I submit that sparse switch jump table's are not an "unusual" construct in
the Linux kernel/drivers. GCC only creates a table large enough to cover
the largest of the sparse values - it doesn't have to be 0...255. 0...60
with 10 values sparsely scattered would generate a 61 element jump table.
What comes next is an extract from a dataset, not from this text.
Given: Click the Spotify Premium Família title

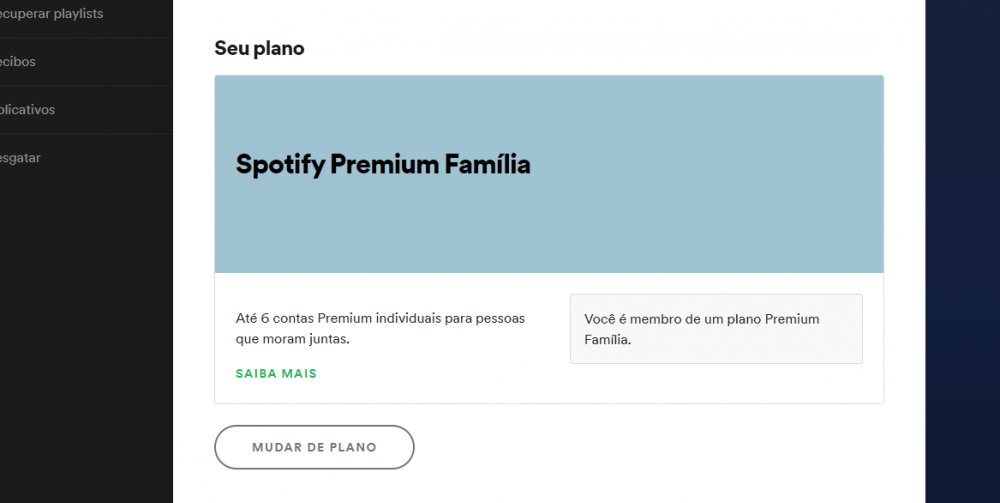Looking at the screenshot, I should [383, 165].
There's many K of locked memory in these sparse jump tables. About 2K worth
in the VT102 code alone.
----- Original Message -----
From: "Alan Cox" <[email protected]>
To: <[email protected]>
Cc: "Adrian Bunk" <[email protected]>; <[email protected]>
Sent: Saturday, July 23, 2005 15:50
Subject: Re: kernel optimization
> On Sad, 2005-07-23 at 02:30 -0400, [email protected] wrote:
> > Larger does not always mean slower. If it did, nobody would implement a
> > loop unrolling optimization.
>
> Generally speaking nowdays it does. Almost all loop unrolls are a loss
> on PIV.
>
> > ex. Look at how GCC generates jump tables for switch() when there's
about
> > 10-12 (or more) case's sparsely scattered in the rage from 0 through
255.
>
> You are comparing with very expensive jump operations its an unusual
> case. For the majority of situations the TLB/cache overhead of misses
> vastly outweighs the odd clock cycle gained by verbose output.